[Instruction]
Rewrite the data from the start up to and including the line with "Action: coord(287,1305)", swapping "checkbox" for "tick box" and keeping everything else unchanged.
-- Begin Entries supplied --
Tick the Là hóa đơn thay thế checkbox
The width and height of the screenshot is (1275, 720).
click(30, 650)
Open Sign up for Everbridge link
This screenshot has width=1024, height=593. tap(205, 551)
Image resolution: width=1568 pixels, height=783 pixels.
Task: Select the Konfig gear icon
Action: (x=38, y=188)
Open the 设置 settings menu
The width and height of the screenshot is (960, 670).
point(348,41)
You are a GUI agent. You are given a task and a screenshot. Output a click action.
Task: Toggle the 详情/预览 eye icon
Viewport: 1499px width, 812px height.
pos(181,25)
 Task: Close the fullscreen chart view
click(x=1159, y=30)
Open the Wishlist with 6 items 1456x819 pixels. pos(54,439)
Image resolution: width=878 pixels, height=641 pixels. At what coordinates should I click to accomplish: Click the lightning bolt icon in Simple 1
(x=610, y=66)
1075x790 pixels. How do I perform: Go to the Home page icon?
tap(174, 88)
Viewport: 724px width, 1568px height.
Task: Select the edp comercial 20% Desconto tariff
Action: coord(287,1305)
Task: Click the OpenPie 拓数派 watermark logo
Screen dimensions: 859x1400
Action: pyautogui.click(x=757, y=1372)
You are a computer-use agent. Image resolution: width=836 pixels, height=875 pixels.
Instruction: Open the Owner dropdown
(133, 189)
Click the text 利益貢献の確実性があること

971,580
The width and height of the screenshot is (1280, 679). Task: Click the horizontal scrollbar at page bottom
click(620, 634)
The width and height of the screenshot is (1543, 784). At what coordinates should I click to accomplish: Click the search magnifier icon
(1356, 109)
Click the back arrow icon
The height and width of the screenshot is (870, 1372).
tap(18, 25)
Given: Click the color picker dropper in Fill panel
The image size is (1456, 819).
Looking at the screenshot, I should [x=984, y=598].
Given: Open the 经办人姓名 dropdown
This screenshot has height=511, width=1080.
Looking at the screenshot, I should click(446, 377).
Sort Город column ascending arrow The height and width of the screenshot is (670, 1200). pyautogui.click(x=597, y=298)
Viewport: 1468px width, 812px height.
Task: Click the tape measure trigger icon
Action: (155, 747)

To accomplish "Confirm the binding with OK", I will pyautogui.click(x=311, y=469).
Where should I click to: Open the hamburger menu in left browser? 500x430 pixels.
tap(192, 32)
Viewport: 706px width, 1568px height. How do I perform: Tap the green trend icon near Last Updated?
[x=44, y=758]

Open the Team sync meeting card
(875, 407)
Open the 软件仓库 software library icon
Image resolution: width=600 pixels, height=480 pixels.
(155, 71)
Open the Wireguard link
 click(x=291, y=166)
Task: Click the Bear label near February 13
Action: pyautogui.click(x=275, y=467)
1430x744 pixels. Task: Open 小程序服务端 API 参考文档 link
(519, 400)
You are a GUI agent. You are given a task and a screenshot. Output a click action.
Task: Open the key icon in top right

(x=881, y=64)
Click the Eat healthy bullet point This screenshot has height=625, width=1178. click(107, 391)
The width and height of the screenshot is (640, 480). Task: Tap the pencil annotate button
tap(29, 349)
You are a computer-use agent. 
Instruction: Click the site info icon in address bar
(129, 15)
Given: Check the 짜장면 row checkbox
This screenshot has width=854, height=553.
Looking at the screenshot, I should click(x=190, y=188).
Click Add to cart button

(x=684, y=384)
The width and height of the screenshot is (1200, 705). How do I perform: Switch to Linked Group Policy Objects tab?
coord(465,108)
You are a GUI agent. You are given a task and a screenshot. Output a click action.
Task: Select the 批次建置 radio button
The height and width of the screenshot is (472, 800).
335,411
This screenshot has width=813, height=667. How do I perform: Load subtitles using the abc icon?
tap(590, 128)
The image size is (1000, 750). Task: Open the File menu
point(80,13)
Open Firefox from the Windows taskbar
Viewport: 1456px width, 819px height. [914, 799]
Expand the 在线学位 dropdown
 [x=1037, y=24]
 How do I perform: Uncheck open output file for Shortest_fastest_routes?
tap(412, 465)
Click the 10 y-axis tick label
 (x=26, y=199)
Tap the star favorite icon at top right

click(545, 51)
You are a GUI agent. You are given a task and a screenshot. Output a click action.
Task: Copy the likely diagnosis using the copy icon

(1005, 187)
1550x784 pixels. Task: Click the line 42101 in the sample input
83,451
-- End Entries supplied --
[Exercise output]
Tick the Là hóa đơn thay thế tick box
The width and height of the screenshot is (1275, 720).
click(30, 650)
Open Sign up for Everbridge link
This screenshot has width=1024, height=593. tap(205, 551)
Image resolution: width=1568 pixels, height=783 pixels.
Task: Select the Konfig gear icon
Action: (x=38, y=188)
Open the 设置 settings menu
The width and height of the screenshot is (960, 670).
point(348,41)
You are a GUI agent. You are given a task and a screenshot. Output a click action.
Task: Toggle the 详情/预览 eye icon
Viewport: 1499px width, 812px height.
pos(181,25)
 Task: Close the fullscreen chart view
click(x=1159, y=30)
Open the Wishlist with 6 items 1456x819 pixels. pos(54,439)
Image resolution: width=878 pixels, height=641 pixels. At what coordinates should I click to accomplish: Click the lightning bolt icon in Simple 1
(x=610, y=66)
1075x790 pixels. How do I perform: Go to the Home page icon?
tap(174, 88)
Viewport: 724px width, 1568px height.
Task: Select the edp comercial 20% Desconto tariff
Action: coord(287,1305)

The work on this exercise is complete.